(Stored data)

[Start of Attachment]

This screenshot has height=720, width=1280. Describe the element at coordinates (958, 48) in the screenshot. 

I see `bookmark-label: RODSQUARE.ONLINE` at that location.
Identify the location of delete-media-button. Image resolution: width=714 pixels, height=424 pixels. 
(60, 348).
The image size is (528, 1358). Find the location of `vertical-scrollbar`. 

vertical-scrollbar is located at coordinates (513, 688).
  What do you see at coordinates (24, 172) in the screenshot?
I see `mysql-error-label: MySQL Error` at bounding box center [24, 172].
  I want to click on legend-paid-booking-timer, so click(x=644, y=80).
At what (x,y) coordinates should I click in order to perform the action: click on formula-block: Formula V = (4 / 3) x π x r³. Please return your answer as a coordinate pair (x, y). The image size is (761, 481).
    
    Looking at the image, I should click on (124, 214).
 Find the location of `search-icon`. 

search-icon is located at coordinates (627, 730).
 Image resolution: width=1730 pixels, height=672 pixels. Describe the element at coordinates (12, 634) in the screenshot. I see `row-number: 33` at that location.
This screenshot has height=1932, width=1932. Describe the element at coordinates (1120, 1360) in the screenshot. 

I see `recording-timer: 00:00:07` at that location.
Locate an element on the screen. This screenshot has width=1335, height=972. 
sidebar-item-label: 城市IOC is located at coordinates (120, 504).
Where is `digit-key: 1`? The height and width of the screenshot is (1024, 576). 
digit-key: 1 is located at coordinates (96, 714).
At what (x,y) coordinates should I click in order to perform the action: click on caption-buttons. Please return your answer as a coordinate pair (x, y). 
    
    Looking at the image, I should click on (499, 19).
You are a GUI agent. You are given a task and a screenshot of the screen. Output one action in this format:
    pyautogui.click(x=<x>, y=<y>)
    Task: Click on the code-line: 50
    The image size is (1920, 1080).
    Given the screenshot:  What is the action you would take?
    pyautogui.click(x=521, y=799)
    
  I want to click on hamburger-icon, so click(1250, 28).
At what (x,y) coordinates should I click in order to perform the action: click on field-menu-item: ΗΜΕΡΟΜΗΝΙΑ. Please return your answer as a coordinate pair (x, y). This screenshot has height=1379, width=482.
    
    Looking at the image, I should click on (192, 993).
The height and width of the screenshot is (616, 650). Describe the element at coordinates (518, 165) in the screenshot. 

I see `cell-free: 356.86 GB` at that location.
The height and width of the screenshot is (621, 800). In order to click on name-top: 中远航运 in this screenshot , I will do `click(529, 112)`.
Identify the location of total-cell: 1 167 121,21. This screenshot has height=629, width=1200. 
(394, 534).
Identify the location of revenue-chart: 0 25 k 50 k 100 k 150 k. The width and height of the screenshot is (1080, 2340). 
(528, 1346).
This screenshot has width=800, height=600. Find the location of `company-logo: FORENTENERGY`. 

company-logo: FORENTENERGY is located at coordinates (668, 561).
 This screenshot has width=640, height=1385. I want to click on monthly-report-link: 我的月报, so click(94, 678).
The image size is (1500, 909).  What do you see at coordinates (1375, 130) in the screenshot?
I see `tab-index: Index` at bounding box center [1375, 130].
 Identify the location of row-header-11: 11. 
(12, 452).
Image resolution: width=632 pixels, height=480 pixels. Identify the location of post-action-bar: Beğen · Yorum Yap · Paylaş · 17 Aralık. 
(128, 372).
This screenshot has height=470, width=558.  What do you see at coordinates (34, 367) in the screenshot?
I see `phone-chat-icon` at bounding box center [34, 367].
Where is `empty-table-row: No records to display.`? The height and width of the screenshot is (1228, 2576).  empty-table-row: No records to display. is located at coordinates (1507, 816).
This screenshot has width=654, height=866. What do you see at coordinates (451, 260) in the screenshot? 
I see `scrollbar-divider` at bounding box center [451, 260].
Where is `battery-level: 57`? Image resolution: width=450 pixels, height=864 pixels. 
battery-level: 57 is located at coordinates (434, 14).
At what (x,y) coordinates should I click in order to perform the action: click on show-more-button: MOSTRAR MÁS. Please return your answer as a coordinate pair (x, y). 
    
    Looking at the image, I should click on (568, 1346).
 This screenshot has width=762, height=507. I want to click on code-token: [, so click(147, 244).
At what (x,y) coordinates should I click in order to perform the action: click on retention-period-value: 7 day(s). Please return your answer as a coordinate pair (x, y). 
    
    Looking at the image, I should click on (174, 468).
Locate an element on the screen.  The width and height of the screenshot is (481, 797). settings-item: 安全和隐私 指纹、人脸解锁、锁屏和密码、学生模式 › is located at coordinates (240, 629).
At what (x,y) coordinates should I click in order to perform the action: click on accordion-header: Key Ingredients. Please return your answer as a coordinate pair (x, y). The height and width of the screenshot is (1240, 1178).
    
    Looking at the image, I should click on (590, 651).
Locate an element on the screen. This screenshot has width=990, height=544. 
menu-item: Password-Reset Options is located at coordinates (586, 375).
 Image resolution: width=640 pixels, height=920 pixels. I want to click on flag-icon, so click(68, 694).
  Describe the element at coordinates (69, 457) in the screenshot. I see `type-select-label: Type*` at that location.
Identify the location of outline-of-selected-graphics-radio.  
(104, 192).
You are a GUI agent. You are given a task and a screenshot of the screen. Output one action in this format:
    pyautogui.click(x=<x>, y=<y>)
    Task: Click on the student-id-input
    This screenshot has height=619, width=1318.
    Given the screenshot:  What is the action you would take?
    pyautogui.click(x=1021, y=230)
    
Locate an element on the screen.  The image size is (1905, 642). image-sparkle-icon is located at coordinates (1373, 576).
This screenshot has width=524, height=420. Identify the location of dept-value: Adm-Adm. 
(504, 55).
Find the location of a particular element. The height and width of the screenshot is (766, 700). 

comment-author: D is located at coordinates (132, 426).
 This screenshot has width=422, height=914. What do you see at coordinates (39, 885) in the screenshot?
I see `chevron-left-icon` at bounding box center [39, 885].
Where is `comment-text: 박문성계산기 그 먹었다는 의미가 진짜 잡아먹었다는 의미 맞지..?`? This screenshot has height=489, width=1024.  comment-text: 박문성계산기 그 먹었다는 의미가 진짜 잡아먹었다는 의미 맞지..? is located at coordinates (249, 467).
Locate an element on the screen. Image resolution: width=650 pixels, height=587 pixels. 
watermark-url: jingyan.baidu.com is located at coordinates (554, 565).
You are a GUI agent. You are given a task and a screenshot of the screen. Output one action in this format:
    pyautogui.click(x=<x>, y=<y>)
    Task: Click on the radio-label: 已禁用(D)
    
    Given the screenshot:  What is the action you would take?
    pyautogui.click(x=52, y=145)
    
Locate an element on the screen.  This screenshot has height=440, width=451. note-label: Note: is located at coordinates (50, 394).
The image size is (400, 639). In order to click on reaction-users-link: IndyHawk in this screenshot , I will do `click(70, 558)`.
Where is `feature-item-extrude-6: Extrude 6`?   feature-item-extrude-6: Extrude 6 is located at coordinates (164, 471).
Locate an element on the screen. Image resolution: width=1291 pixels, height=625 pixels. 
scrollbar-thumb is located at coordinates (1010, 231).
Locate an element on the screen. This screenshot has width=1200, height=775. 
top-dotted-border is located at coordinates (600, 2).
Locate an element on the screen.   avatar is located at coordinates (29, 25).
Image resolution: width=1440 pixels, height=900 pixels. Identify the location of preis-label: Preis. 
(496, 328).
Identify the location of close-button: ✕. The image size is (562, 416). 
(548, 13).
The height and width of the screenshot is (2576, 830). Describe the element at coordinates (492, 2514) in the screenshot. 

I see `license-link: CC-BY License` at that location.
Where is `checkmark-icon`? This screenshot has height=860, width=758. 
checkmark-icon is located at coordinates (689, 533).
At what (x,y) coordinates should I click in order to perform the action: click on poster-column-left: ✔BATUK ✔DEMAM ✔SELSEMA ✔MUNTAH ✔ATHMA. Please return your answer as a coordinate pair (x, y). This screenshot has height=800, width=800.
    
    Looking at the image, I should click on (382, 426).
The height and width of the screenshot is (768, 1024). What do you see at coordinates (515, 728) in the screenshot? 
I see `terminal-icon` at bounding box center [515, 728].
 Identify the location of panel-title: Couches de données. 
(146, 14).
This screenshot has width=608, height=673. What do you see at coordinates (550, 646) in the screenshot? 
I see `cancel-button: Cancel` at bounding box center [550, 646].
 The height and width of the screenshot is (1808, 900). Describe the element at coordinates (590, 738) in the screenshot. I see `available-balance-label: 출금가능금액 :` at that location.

[End of Attachment]

§ Try it
Update the lines from the line containing "Identify the location of revenue-chart: 0" to the line containing "(528, 1346)." by replacing "screenshot" with "image", leaving all other text unchanged.

§ Output of the exercise
Identify the location of revenue-chart: 0 25 k 50 k 100 k 150 k. The width and height of the image is (1080, 2340). 
(528, 1346).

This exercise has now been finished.